A Time To Remember: One Year After Sandra Bland’s Death

It is a year already since the tragic sudden demise of Sandra Bland, who was found dead in jail three days after her unlawful arrest.

The inscriptions on the sign posts have changed.  What a year ago was known as University Drive is now officially called Sandra Bland Parkway. We honor the life of Sandra Bland, a 28-year-old Black woman who mysteriously died in police custody a year ago.

Despite an intensely troubling week of deadly violence in Baton Rouge, St Paul and Dallas, and protests across the country against police killings of Black people, people gathered in a solemn atmosphere at the Texas jail where Sandra died for a memorial service. Moreover, DuPage AME Church has planned two candle lighting ceremonies on Sunday to honor Bland’s memory, reported by The Tribune. The Pastor of the church said the vigil will assist bring healing to family and friends who worshiped with Bland.

Bland’s church announced that it will open the Sandra A. Bland Diversity Institute in January on Martin Luther King Jr. Day, a report by The Tribune. The aim of the institute is to encourage a new generation to pursue the same spirit, faith, and social activism Bland displayed.

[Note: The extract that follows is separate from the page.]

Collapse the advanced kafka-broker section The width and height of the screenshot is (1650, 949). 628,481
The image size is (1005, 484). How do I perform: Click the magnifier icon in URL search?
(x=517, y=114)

It is rather unfortunate that this memorial is at a time when the country is still battling with racial discrimination and social injustice against Black people. Nonetheless, the hoary systemic racial and inequality problems epitomized by Bland’s arrest and death in police custody last July have not changed.

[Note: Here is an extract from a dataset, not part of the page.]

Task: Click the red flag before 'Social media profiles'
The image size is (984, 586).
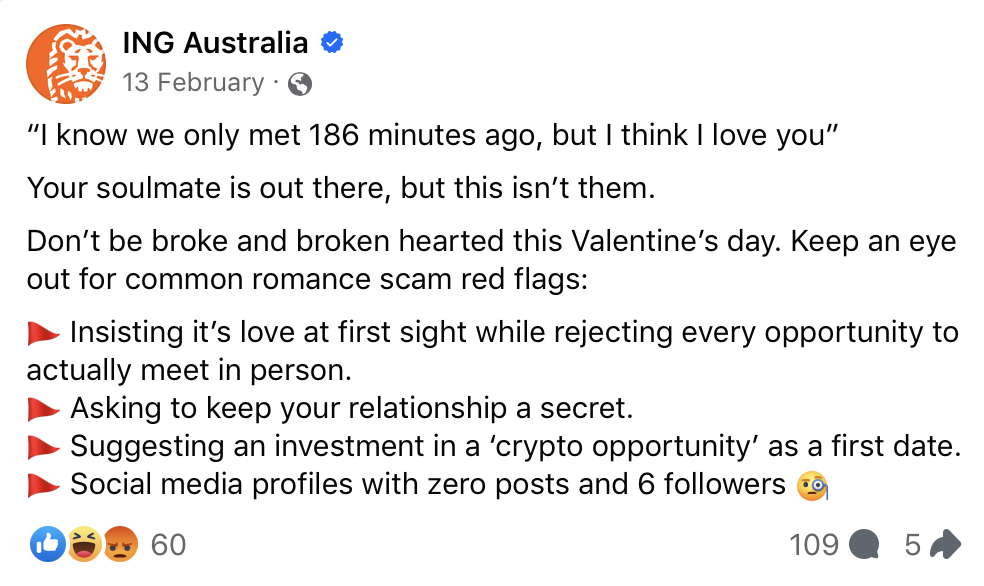Action: (x=44, y=485)
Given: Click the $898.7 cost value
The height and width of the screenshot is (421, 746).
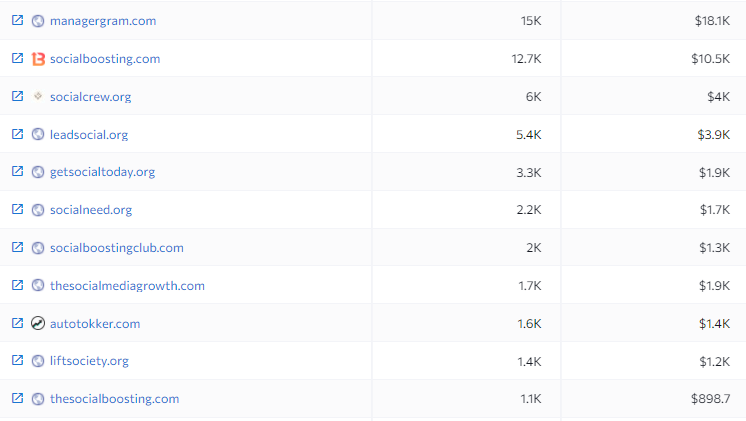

Moreover, we regret to note the fact that the situation is getting worse by the day. Not a month passes without hearing the news of a Black person who died in the dungeons of the American prisons. It seems the very place meant for correction has been turned into a ‘dark room’ to perpetuate evil agendas against Black people.

“What we’re seeing is a disease, and disease is progressive, “It’s only going to get worse;” Rev. James Miller, pastor of  DuPage AME Church where Sandra grew up in Lisle, Illinois told The Chicago Tribune. He described the long-standing

Systemic racism in America as a disease which has the capacity to progress until a radical transformation is birthed to ensure its halt.  On the other hand, we must understand that real change is deeds, not words only.